几个人越说越来劲,手里的锄头铁锹挥舞得更起劲了,好像已经看到了上河村人哭丧着脸挨批的样子。
不一会儿,地势最低的几块药田就被堵住了排水口。
田里的水位慢慢往上涨,浑浊的雨水混着农药,在田里打着旋儿,泛起一层层白沫。
突然,一道闪电劈过,照亮了不远处一群黑压压的人影。
“不好!好像有人过来了,快跑!”陈大山惊呼。
还没跑出两步,陈大山就被一脚踹趴下了,一头栽进泥水里,啃了满嘴的烂泥。
“抓特务啊!快来抓特务!”
一声怒吼炸响。
霎时间,几十上百个黑影从四面八方冲了出来,锄头、扁担、棍棒齐上,把陈大山一伙人按在泥地里狠狠揍了起来。
今晚守在药田旁的,不止是民兵队,还有很多村民自告奋勇地来了。
“别打!别打!你们搞错了!”一个汉子抱着脑袋哀嚎,“我们不是特务!”
“不是特务?深更半夜来毁县里的实验项目,不是特务是什么?大伙不用留情,往死里打!”

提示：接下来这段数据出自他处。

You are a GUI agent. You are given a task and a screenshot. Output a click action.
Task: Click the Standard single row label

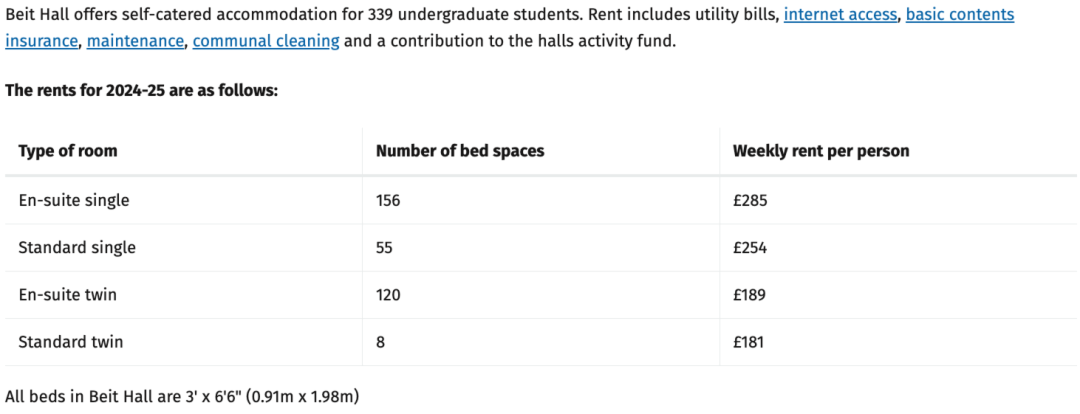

“杀人是犯法的!”陈大山在泥水里挣扎着喊,“你们上河村无法无天了吗?”
“我们教训几个毁实验田的特务,打死了县里还得给我们发奖状呢!”
愤怒的村民根本不吃这套。
这个药田是全村的希望,早就和每家每户的利益捆在了一起。
谁动药田,就是动他们的钱袋子,就是断他们活路!
休想讨得好果子吃。
“啊!别打了!我们招!我们招!”瘦高个被打得实在受不住,哭喊着求饶,“我们是黑山屯的!就是来……来看水的!”
“对!你们上河村在我们上游,万一你们把水堵了,会淹了我们的田!”
“放你娘的屁!当我们眼瞎吗?!”
雨越下越大,混着惨叫声和求饶声。
李良才厉声喝道:“好了!先把这几个畜生捆起来,明天送公安局!赶紧把堵住的排水口挖开,不然草药真要泡坏了!”
村民们这才住手,慌忙去疏通水渠。
突然,一个年轻后生举着个空瓶子惊恐地喊道:“大队长!你快看这个!”
“是农药瓶!”
“完了完了,这可咋办啊?”
人群顿时骚动起来。
“大队长,快去找宋研究员来看看吧!药田要是毁了,咱们今年可咋活啊!”
李良才眉头紧锁,雨水顺着他的斗笠边缘不停往下淌。
他咬了咬牙,终于下定决心:“国民,你腿脚快,赶紧去把宋研究员请来!路上滑,你扶稳当些,可别摔着她!”